- [Instruction a] Report each line of the records below that contains the string "screenshot", copying every such line in full.

Barbauld's tale of bloody agricultural war
and its insect survivor (which 'stretche[s]
out' its neck like an aristocrat on the guillotine)
deliberately echoes the conflicted British
(and particularly Nonconformist) reaction
to the 'carnage' and refugees of the Napoleonic
Wars, with which Mary Wollstonecraft was also
deeply-and notoriously-concerned. Like Wollstonecraft,
Barbauld, confronted with the questioning
gaze of the innocent caterpillar, must gaze
back-and in that gaze is found the moral and
aesthetic courage to protest the carnage which
has dispossessed the insect.
A
sudden focus on the particular physical details
of the caterpillar's body and the moral details
of its own 'little life'-linked, as 'The Mouse's
Petition' implies, with her own-prompts the
speaker to assert the liberal ethics of Rational
Dissent and the sentimental ethics of humanity
to animals. As in 'The Mouse's Petition',
the direct implication of the speaker in the
caterpillar's survival-here, seen as a direct
physical contact-brings a re-evaluation of
the caterpillar's worth as a fellow creature.
No, helpless thing, I cannot
harm thee now;
Depart in peace, thy little life is safe,
For I have scanned thy form with curious
eye,
Noted the silver line that streaks thy back,
The azure and the orange that divide
Thy velvet sides; thee, houseless wanderer,
My garment has enfolded, and my arm
Felt the light pressure of thy hairy feet;
Thou hast curled round my finger; from its
tip,
Precipitous descent! with stretched out
neck,
Bending thy head in airy vacancy,
This way and that, inquiring, thou hast
seemed
To ask protection; now, I cannot kill thee.
(ll. 1-13)
From this moment of moral
realisation, the speaker is recalled to her
socially imposed 'duty' and struggles to reconcile
moral and agricultural imperatives, the reality
of conscience with economic reality. She 'cannot
harm' the tiny caterpillar through a despotic
use of human strength, yet she realises the
need to protect her own species against the
anonymous mass of caterpillars that will destroy
the food supply. Her tone implies that she
recognises the apparent contradiction of saving
the one after having killed the many:
Yet I have sworn perdition
to thy race,
And recent from the slaughter am I come
Of tribes and embryo nations: I have sought
With sharpened eye and persecuting zeal,
Where, folded in their silken webs they
lay
Thriving and happy; swept them from the
tree
And crushed whole families beneath my foot;
Or, sudden, poured on their devoted heads
The vials of destruction. (ll. 14-22)
Gazing
upon the individual caterpillar makes the
speaker realise that it is a part of social
and familial structures like her own, a member
of 'tribes and embryo nations' which she has
helped to destroy without pity. Anne Mellor
points out that women Romantic writers often
draw instinctive parallels between familial
and political structures, both of which are
torn by tyrannous acts. [44]
'The Caterpillar' extends this point further:
the reproduction of political tyranny in the
individual family can also occur in individual
relationships to nature, as humans are tempted
to 'tyrannise' over animals, thus recreating
human-to-human political conflicts in human-to-animal
conflicts. As in 'The Mouse's Petition', confronting
an individual member of a heretofore demonised
group of 'others' makes the speaker realise
the Pythagorean connection of its life with
her own, extending her own domestic sentiments
and ties to nature as a whole:
This [killing of other
caterpillars] I've done,
Nor felt the touch of pity: but when thou,-
A single wretch, escaped the general doom,
Making me feel and clearly recognize
Thine individual existence, life,
And fellowship of sense with all that breathes,-
Present'st thyself before me, I relent,
And cannot hurt thy weakness. (ll. 22-29)

- [Instruction b] Print the stretch of the passage on Barbauld's poem between "Barbauld's tale of" and "dispossessed the insect.", inclusive, reproducing it word for word.

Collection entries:
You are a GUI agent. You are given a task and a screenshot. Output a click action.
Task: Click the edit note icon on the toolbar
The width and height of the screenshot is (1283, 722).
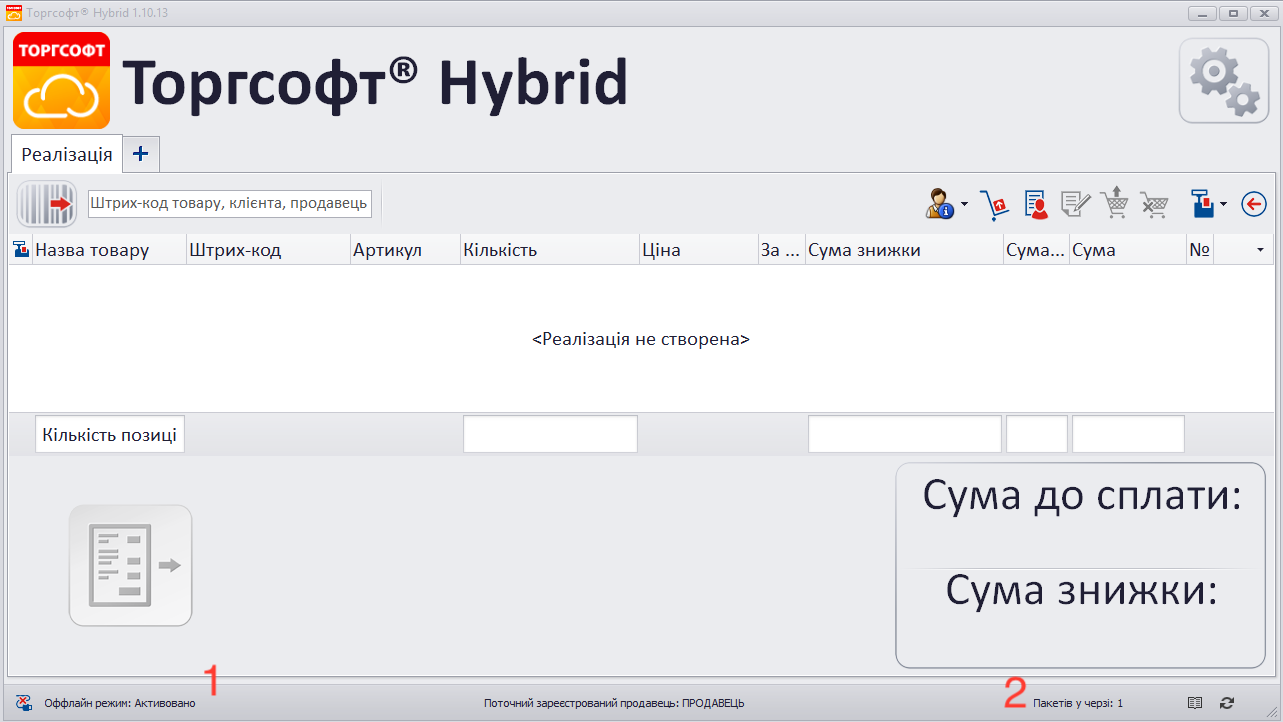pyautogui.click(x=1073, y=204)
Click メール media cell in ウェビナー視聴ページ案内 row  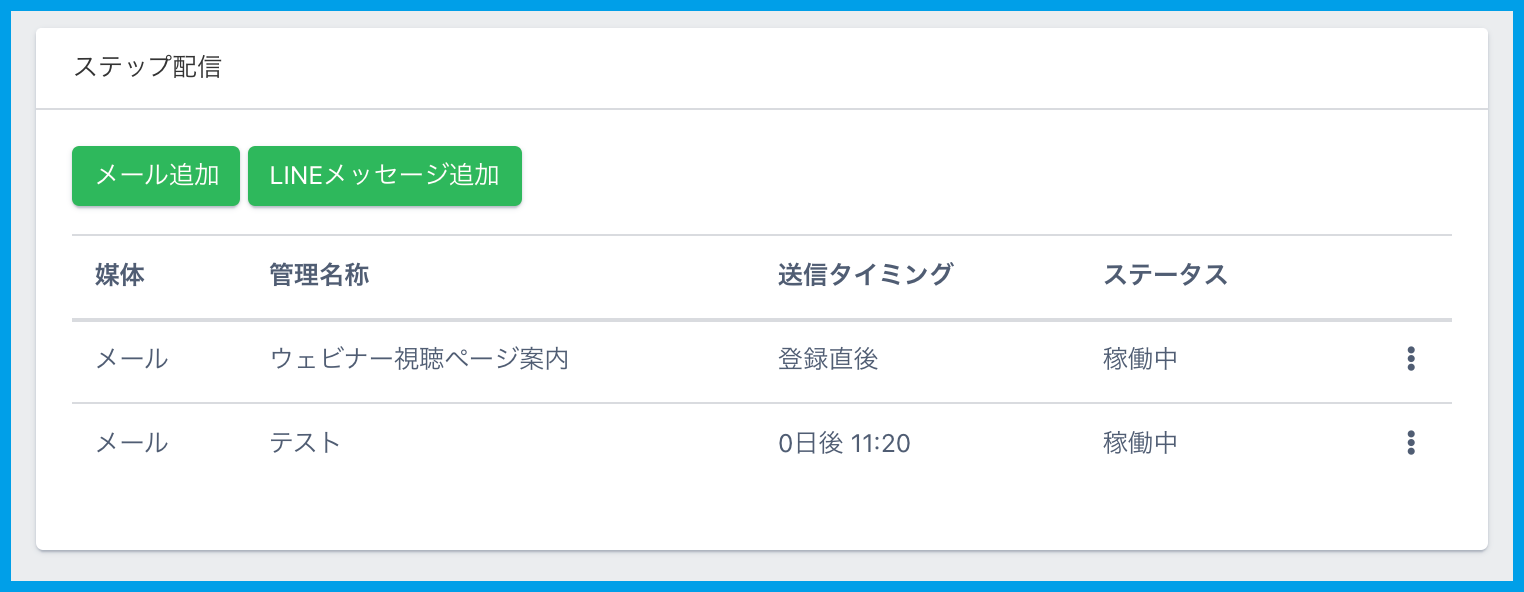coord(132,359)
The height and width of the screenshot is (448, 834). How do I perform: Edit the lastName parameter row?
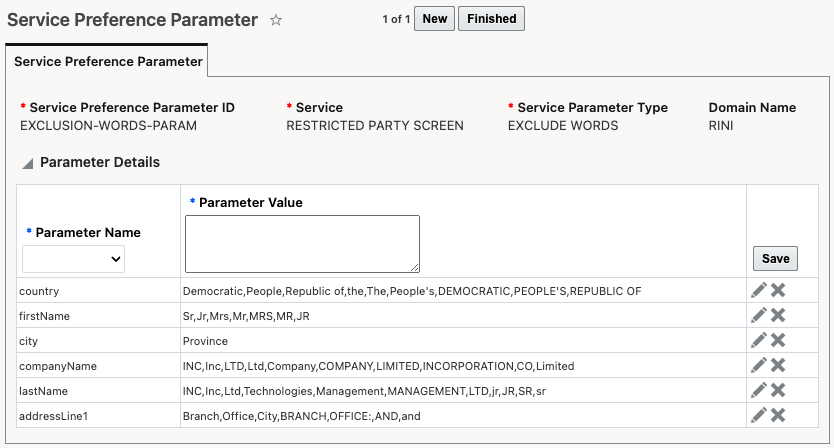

- [Complete answer a]
You are a GUI agent. You are given a task and a screenshot. Output a click action.
The width and height of the screenshot is (1283, 722).
The height and width of the screenshot is (448, 834). How do I perform: Edit the lastName parameter row?

- [Complete answer b]
Barbauld's tale of bloody agricultural war
and its insect survivor (which 'stretche[s]
out' its neck like an aristocrat on the guillotine)
deliberately echoes the conflicted British
(and particularly Nonconformist) reaction
to the 'carnage' and refugees of the Napoleonic
Wars, with which Mary Wollstonecraft was also
deeply-and notoriously-concerned. Like Wollstonecraft,
Barbauld, confronted with the questioning
gaze of the innocent caterpillar, must gaze
back-and in that gaze is found the moral and
aesthetic courage to protest the carnage which
has dispossessed the insect.